**Request**.
Output as a numbered list the part of the listing that opens with the line containing "Image resolution: width=532" and closes with the line containing "The width and height of the screenshot is (382, 286).", both lines included and blank lines left out.
Extracted records Start Marker
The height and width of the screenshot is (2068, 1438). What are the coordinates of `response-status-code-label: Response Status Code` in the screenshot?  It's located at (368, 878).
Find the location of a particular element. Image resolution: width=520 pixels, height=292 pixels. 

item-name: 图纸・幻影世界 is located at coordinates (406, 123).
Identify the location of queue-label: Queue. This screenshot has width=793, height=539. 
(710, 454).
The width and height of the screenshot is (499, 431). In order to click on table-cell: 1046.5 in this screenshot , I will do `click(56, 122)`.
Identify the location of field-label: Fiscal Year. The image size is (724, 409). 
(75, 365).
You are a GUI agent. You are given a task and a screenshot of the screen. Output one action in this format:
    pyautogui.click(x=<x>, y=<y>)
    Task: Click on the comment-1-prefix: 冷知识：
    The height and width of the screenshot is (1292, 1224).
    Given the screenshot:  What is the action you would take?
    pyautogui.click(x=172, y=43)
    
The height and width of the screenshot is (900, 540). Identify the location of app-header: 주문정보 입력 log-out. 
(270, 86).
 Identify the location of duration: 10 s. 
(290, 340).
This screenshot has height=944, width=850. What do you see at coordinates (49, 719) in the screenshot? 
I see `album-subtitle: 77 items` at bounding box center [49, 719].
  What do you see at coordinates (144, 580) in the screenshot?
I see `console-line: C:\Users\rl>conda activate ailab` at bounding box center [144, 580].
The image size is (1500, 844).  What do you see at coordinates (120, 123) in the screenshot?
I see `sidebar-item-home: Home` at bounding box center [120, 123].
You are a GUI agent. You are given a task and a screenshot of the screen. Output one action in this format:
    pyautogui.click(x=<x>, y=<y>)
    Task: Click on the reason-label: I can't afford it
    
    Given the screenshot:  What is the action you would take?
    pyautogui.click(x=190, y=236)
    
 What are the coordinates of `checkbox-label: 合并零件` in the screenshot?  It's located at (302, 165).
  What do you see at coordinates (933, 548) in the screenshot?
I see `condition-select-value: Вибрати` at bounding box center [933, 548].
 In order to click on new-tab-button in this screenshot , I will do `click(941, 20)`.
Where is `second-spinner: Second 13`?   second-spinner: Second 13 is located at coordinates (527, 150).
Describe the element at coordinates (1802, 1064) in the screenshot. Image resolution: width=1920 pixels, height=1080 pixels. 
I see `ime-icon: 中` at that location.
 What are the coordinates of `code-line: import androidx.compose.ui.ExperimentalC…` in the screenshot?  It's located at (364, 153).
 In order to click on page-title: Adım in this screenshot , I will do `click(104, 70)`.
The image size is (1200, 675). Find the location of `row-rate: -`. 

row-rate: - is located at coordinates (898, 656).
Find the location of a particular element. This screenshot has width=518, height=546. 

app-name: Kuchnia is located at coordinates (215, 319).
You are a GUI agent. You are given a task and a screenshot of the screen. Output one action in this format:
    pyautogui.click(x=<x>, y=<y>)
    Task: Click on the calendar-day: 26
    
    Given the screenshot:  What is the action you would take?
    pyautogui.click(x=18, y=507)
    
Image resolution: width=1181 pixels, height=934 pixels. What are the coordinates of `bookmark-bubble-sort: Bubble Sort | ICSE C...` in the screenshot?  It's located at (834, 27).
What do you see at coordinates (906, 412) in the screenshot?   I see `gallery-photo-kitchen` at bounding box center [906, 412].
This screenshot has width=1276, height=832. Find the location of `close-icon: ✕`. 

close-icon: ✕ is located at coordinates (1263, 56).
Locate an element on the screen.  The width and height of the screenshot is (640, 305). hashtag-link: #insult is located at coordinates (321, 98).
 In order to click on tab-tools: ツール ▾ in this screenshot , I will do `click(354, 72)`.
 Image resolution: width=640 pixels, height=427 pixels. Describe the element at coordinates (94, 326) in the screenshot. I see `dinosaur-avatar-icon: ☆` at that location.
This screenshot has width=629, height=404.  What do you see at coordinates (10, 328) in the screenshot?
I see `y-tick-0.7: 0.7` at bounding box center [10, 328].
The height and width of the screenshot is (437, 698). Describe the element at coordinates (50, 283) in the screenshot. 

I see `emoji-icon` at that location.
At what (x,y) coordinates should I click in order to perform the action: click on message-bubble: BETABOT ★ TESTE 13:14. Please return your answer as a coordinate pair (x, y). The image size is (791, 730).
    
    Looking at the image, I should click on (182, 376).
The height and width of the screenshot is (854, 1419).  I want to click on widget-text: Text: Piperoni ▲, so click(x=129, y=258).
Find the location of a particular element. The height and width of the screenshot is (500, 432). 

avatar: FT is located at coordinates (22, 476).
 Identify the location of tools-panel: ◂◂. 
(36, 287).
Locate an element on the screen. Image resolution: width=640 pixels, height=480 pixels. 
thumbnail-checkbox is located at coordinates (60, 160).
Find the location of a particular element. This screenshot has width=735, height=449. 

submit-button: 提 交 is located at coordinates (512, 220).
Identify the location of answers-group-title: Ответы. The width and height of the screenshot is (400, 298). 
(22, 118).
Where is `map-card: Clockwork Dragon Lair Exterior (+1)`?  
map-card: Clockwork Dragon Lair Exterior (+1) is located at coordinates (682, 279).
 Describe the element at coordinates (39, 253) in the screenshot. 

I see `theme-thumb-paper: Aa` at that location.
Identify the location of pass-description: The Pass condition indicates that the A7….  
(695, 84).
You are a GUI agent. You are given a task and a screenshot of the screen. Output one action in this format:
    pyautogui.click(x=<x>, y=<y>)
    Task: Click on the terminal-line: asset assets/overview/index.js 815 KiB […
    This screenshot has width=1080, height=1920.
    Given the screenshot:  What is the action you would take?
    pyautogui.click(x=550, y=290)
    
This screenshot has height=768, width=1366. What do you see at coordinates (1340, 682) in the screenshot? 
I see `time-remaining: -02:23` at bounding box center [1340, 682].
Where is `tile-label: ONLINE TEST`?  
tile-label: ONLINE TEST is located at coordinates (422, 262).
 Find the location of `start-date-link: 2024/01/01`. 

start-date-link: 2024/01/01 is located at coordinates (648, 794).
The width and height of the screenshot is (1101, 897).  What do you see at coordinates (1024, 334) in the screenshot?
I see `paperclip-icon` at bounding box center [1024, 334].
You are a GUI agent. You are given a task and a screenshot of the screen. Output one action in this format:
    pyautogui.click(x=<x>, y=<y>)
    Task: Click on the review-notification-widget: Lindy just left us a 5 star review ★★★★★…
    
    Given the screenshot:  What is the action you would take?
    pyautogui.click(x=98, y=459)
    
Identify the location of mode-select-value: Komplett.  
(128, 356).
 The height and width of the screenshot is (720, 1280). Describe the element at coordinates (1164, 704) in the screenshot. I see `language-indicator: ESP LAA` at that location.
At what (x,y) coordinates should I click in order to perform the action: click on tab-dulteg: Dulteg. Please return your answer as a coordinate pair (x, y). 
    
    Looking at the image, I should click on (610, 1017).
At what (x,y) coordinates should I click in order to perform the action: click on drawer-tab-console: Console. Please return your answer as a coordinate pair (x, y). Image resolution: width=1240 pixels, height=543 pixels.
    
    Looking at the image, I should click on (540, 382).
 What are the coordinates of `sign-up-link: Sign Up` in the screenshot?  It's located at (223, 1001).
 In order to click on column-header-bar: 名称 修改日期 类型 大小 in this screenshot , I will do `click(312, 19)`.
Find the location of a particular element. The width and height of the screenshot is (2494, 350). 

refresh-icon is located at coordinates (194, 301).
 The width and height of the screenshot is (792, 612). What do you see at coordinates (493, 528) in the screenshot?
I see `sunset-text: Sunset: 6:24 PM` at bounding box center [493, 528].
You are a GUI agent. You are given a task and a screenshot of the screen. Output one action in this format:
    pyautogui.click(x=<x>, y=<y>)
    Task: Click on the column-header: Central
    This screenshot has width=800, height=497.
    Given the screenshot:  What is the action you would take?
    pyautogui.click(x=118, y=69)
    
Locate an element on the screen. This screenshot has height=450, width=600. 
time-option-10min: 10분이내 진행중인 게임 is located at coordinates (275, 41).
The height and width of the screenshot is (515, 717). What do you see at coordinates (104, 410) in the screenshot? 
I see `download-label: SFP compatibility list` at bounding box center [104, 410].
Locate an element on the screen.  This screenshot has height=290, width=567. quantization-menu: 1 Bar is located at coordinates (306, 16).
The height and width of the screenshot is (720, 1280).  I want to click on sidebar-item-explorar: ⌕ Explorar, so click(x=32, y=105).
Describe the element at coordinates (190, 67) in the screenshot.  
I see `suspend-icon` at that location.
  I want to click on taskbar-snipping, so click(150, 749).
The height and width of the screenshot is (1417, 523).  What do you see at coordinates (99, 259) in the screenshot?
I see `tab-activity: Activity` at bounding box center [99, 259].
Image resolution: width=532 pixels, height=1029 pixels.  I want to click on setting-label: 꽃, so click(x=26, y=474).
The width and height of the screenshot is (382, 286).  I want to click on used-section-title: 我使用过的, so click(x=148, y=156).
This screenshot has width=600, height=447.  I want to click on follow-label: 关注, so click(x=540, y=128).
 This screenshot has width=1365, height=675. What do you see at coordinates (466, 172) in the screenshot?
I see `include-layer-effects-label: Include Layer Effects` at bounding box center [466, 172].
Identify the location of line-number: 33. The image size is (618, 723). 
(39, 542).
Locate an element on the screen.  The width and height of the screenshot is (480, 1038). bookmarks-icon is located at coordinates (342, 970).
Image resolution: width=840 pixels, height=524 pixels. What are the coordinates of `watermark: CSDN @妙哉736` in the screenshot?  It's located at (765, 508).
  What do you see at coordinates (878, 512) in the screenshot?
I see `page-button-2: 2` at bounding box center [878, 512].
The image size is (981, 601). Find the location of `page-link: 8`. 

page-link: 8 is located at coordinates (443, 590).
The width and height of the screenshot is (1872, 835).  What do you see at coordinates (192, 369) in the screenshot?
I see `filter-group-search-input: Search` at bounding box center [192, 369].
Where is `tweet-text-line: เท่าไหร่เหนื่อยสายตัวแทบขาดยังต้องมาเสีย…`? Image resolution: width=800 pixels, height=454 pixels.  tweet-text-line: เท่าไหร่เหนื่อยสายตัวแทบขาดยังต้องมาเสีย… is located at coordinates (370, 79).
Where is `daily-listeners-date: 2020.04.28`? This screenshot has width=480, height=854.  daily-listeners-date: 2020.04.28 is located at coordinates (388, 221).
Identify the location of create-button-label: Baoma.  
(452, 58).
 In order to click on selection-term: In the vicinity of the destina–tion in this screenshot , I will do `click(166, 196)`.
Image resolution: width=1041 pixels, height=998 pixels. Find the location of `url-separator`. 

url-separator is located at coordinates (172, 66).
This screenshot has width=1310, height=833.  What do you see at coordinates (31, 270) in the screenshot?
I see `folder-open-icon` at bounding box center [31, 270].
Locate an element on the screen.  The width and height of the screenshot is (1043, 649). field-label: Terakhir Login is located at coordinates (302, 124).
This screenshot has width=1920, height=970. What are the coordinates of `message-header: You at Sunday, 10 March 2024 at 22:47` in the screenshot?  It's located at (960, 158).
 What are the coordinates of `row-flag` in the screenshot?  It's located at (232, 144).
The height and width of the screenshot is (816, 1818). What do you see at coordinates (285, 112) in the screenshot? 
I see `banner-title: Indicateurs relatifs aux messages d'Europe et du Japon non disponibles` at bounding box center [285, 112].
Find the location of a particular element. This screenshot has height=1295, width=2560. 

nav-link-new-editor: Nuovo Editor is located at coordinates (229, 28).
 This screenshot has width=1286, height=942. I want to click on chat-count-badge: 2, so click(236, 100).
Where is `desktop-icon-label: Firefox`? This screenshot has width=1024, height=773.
Extracted records End Marker
**Answer to the problem**.
1. Image resolution: width=532 pixels, height=1029 pixels.  I want to click on setting-label: 꽃, so click(x=26, y=474).
2. The width and height of the screenshot is (382, 286).  I want to click on used-section-title: 我使用过的, so click(x=148, y=156).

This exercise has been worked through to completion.